YOUR TASK
Be exact. Print each record as it stands.

RECORDS SHOWN

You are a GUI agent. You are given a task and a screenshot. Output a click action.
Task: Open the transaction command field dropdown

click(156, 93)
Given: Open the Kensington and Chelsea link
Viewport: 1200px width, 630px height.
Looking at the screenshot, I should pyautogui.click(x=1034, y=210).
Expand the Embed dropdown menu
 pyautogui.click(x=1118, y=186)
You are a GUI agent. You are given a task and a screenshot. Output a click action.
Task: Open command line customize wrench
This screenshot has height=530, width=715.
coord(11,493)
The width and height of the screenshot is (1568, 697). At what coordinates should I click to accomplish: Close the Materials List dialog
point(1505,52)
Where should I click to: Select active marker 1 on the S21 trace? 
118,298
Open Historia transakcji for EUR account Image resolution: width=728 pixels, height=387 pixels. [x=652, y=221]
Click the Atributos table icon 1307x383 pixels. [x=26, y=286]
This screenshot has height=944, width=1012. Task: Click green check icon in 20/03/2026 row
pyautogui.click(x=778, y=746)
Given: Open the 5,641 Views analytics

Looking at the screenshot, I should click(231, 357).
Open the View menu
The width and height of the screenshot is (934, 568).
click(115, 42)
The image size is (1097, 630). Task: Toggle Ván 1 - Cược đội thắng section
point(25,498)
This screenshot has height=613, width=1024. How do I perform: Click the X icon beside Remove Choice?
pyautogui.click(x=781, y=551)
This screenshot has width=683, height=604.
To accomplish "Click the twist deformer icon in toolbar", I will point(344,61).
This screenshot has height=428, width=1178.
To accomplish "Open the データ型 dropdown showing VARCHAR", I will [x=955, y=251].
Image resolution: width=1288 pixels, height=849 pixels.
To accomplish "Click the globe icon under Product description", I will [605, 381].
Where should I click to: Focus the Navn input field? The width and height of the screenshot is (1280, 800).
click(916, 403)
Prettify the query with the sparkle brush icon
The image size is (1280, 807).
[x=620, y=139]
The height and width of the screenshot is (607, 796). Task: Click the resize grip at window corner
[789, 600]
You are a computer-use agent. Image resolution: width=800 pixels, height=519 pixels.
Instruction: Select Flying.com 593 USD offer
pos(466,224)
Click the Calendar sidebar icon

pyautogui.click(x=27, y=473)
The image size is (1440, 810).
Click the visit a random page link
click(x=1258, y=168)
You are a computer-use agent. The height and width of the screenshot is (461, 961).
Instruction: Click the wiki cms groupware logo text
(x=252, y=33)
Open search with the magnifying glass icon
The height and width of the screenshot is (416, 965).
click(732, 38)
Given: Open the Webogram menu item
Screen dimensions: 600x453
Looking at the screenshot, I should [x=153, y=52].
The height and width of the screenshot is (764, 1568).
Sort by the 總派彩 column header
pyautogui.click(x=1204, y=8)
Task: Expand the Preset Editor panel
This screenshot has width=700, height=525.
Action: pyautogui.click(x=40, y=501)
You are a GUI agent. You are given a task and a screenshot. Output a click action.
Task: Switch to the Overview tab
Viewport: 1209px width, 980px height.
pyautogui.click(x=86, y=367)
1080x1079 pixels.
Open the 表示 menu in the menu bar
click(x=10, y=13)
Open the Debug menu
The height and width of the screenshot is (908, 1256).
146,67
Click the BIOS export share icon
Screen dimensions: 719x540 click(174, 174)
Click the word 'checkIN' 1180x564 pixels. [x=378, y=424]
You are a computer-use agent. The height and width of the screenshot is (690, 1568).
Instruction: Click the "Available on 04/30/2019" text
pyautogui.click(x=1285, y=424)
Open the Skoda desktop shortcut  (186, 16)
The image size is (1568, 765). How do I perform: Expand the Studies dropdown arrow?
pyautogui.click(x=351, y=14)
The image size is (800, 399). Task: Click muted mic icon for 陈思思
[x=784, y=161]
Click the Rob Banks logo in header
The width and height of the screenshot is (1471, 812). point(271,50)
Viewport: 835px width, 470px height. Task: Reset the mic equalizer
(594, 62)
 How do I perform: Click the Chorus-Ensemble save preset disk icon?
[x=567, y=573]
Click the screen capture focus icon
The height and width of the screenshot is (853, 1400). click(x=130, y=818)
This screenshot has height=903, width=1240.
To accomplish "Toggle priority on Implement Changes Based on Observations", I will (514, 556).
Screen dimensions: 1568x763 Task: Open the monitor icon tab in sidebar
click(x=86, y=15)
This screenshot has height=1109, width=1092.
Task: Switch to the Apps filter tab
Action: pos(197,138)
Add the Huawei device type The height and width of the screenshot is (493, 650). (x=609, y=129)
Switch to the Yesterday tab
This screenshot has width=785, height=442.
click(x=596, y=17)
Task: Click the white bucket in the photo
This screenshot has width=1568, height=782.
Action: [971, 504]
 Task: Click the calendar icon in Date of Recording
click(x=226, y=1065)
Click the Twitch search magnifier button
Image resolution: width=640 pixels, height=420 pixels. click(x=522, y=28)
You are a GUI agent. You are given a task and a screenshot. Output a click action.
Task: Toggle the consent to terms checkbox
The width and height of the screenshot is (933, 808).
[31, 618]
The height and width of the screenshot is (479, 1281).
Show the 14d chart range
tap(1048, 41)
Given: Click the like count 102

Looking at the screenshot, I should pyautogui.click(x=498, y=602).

RESULT BELOW
You are a GUI agent. You are given a task and a screenshot. Output a click action.
Task: Open the transaction command field dropdown

click(156, 93)
Given: Open the Kensington and Chelsea link
Viewport: 1200px width, 630px height.
Looking at the screenshot, I should pyautogui.click(x=1034, y=210).
Expand the Embed dropdown menu
 pyautogui.click(x=1118, y=186)
You are a GUI agent. You are given a task and a screenshot. Output a click action.
Task: Open command line customize wrench
This screenshot has height=530, width=715.
coord(11,493)
The width and height of the screenshot is (1568, 697). At what coordinates should I click to accomplish: Close the Materials List dialog
point(1505,52)
Where should I click to: Select active marker 1 on the S21 trace? 
118,298
Open Historia transakcji for EUR account Image resolution: width=728 pixels, height=387 pixels. [x=652, y=221]
Click the Atributos table icon 1307x383 pixels. [x=26, y=286]
This screenshot has height=944, width=1012. Task: Click green check icon in 20/03/2026 row
pyautogui.click(x=778, y=746)
Given: Open the 5,641 Views analytics

Looking at the screenshot, I should click(231, 357).
Open the View menu
The width and height of the screenshot is (934, 568).
click(115, 42)
The image size is (1097, 630). Task: Toggle Ván 1 - Cược đội thắng section
point(25,498)
This screenshot has height=613, width=1024. How do I perform: Click the X icon beside Remove Choice?
pyautogui.click(x=781, y=551)
This screenshot has width=683, height=604.
To accomplish "Click the twist deformer icon in toolbar", I will point(344,61).
This screenshot has height=428, width=1178.
To accomplish "Open the データ型 dropdown showing VARCHAR", I will [x=955, y=251].
Image resolution: width=1288 pixels, height=849 pixels.
To accomplish "Click the globe icon under Product description", I will [605, 381].
Where should I click to: Focus the Navn input field? The width and height of the screenshot is (1280, 800).
click(916, 403)
Prettify the query with the sparkle brush icon
The image size is (1280, 807).
[x=620, y=139]
The height and width of the screenshot is (607, 796). Task: Click the resize grip at window corner
[789, 600]
You are a computer-use agent. Image resolution: width=800 pixels, height=519 pixels.
Instruction: Select Flying.com 593 USD offer
pos(466,224)
Click the Calendar sidebar icon

pyautogui.click(x=27, y=473)
The image size is (1440, 810).
Click the visit a random page link
click(x=1258, y=168)
You are a computer-use agent. The height and width of the screenshot is (461, 961).
Instruction: Click the wiki cms groupware logo text
(x=252, y=33)
Open search with the magnifying glass icon
The height and width of the screenshot is (416, 965).
click(732, 38)
Given: Open the Webogram menu item
Screen dimensions: 600x453
Looking at the screenshot, I should [x=153, y=52].
The height and width of the screenshot is (764, 1568).
Sort by the 總派彩 column header
pyautogui.click(x=1204, y=8)
Task: Expand the Preset Editor panel
This screenshot has width=700, height=525.
Action: pyautogui.click(x=40, y=501)
You are a GUI agent. You are given a task and a screenshot. Output a click action.
Task: Switch to the Overview tab
Viewport: 1209px width, 980px height.
pyautogui.click(x=86, y=367)
1080x1079 pixels.
Open the 表示 menu in the menu bar
click(x=10, y=13)
Open the Debug menu
The height and width of the screenshot is (908, 1256).
146,67
Click the BIOS export share icon
Screen dimensions: 719x540 click(174, 174)
Click the word 'checkIN' 1180x564 pixels. [x=378, y=424]
You are a computer-use agent. The height and width of the screenshot is (690, 1568).
Instruction: Click the "Available on 04/30/2019" text
pyautogui.click(x=1285, y=424)
Open the Skoda desktop shortcut  (186, 16)
The image size is (1568, 765). How do I perform: Expand the Studies dropdown arrow?
pyautogui.click(x=351, y=14)
The image size is (800, 399). Task: Click muted mic icon for 陈思思
[x=784, y=161]
Click the Rob Banks logo in header
The width and height of the screenshot is (1471, 812). point(271,50)
Viewport: 835px width, 470px height. Task: Reset the mic equalizer
(594, 62)
 How do I perform: Click the Chorus-Ensemble save preset disk icon?
[x=567, y=573]
Click the screen capture focus icon
The height and width of the screenshot is (853, 1400). click(x=130, y=818)
This screenshot has height=903, width=1240.
To accomplish "Toggle priority on Implement Changes Based on Observations", I will (514, 556).
Screen dimensions: 1568x763 Task: Open the monitor icon tab in sidebar
click(x=86, y=15)
This screenshot has height=1109, width=1092.
Task: Switch to the Apps filter tab
Action: pos(197,138)
Add the Huawei device type The height and width of the screenshot is (493, 650). (x=609, y=129)
Switch to the Yesterday tab
This screenshot has width=785, height=442.
click(x=596, y=17)
Task: Click the white bucket in the photo
This screenshot has width=1568, height=782.
Action: [971, 504]
 Task: Click the calendar icon in Date of Recording
click(x=226, y=1065)
Click the Twitch search magnifier button
Image resolution: width=640 pixels, height=420 pixels. click(x=522, y=28)
You are a GUI agent. You are given a task and a screenshot. Output a click action.
Task: Toggle the consent to terms checkbox
The width and height of the screenshot is (933, 808).
[31, 618]
The height and width of the screenshot is (479, 1281).
Show the 14d chart range
tap(1048, 41)
Given: Click the like count 102

Looking at the screenshot, I should pyautogui.click(x=498, y=602).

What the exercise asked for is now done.